[ISN] India's Odd Couple: Cops and Tech

InfoSec News isn at c4i.org
Thu Jan 6 06:06:30 EST 2005


http://www.wired.com/news/technology/0,1282,66123,00.html

By Manu Joseph
Jan. 05, 2005 

MUMBAI, India -- India has a split personality. It is the Taj Mahal of
outsourcing, the great global back office and one of the largest
producers of engineering graduates. On the other hand, its law keepers
are poignantly comic enforcers and interpreters of cyberlaws.

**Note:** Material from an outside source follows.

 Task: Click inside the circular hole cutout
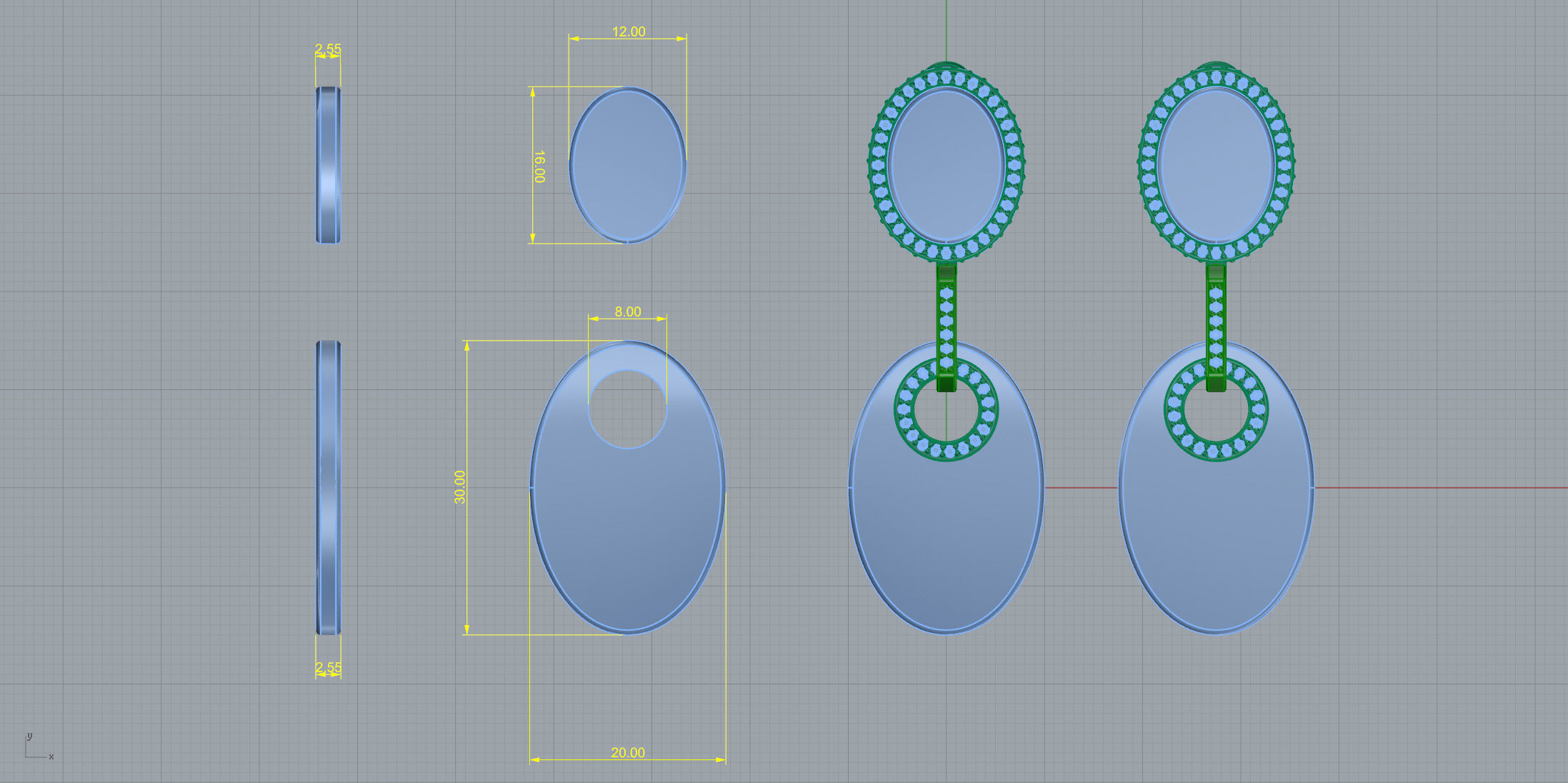coord(627,410)
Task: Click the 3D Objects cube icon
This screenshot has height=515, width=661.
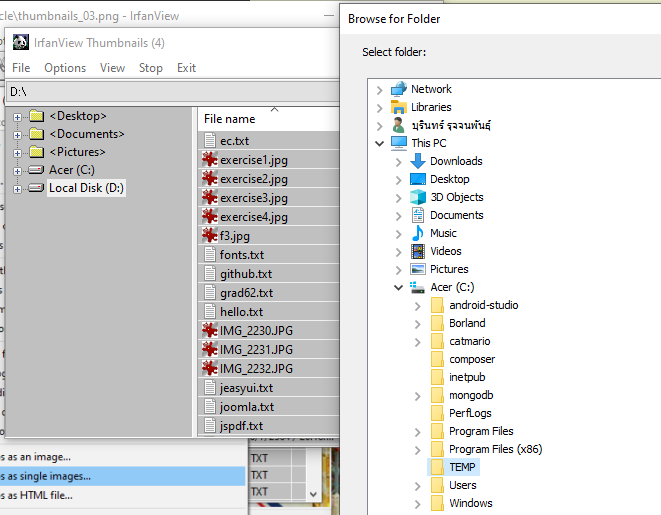Action: [418, 197]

Cybersecurity expert Raghu Raman said in 2004, police squads were
known to confiscate evidence from some offices, returning with
monitors and leaving computers behind. Computing teacher Vijay Mukhi
said two years ago cops in Mumbai seized pirated software floppies and
stapled them together as though they were documents, destroying the
material.

A sleuth from Mumbai's high-profile Cyber Crime Investigation Cell
once told Wired News how he planned to tackle hacking: "Let hackers
know that some tough people are out here.... I have killed Naxalites
(regional terrorists who wage guerrilla warfare against police in some
Indian states) in Andhra Pradesh (a state).... We cops have seen such
tough situations that we know how to handle boys."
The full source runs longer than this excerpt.